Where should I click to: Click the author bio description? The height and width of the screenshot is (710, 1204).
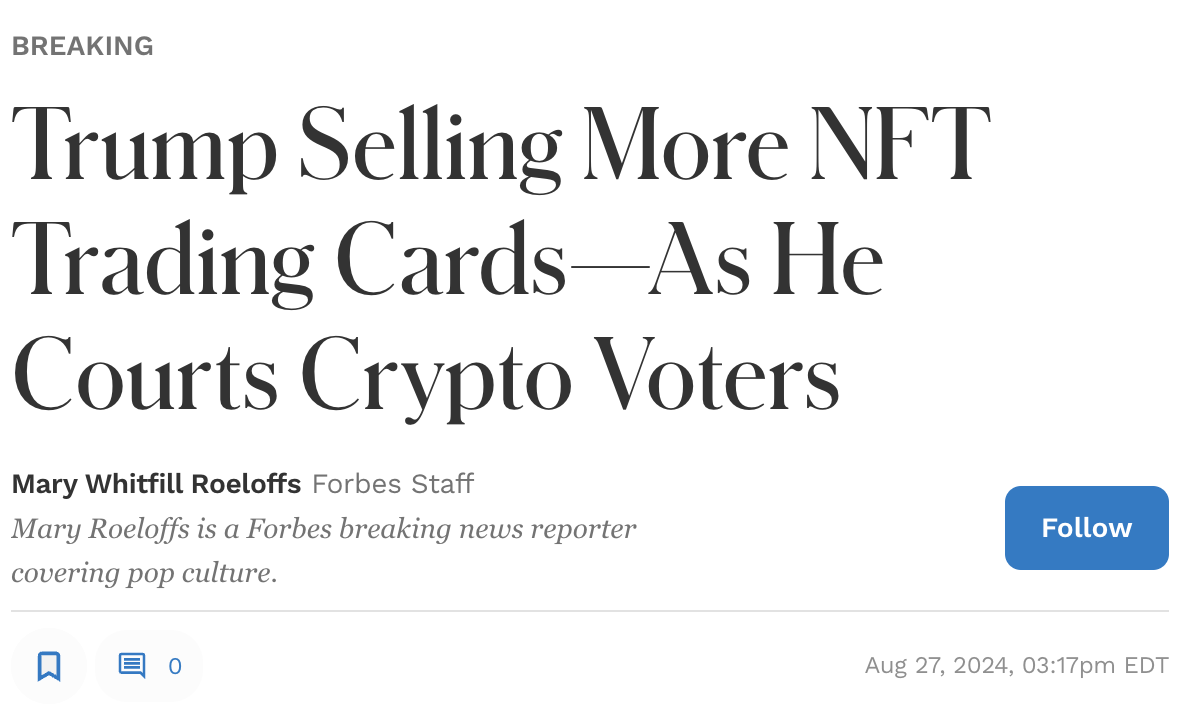324,551
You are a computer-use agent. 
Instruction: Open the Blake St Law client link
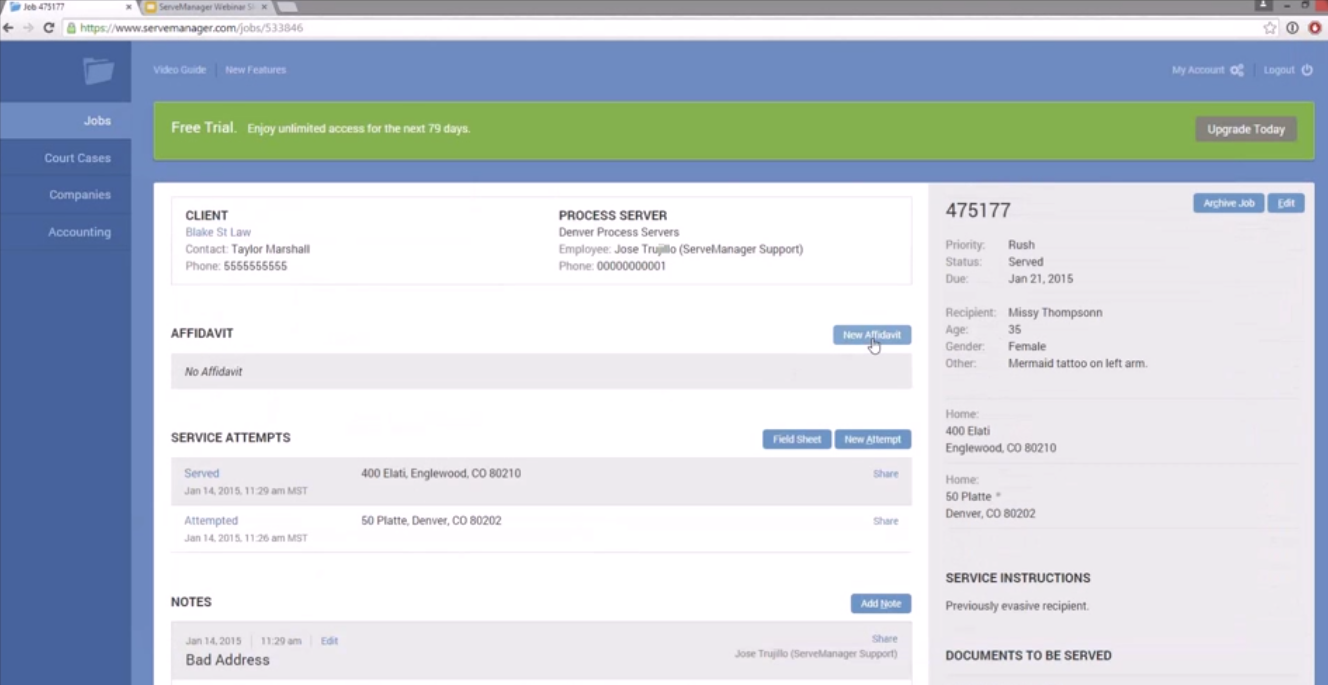218,231
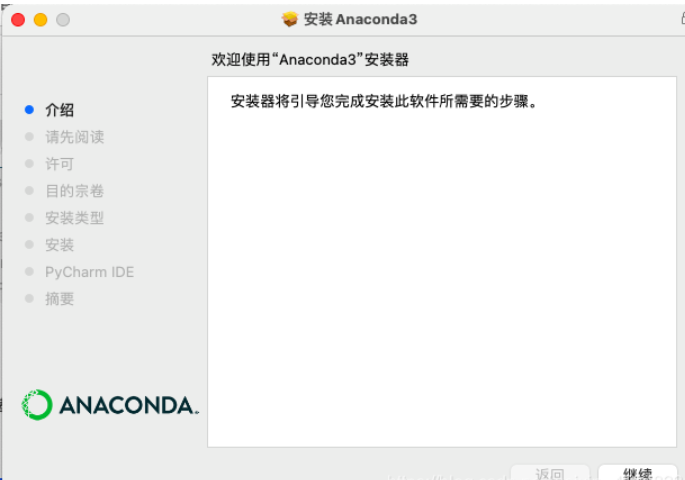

◇ ◇ ◇ ◇ ◇

Take every entry and repeat it verbatim, minus the pictures.

Reply:
Where should I click to: Click the author bio description? The height and width of the screenshot is (710, 1204).
324,551
You are a computer-use agent. 
Instruction: Open the Blake St Law client link
218,231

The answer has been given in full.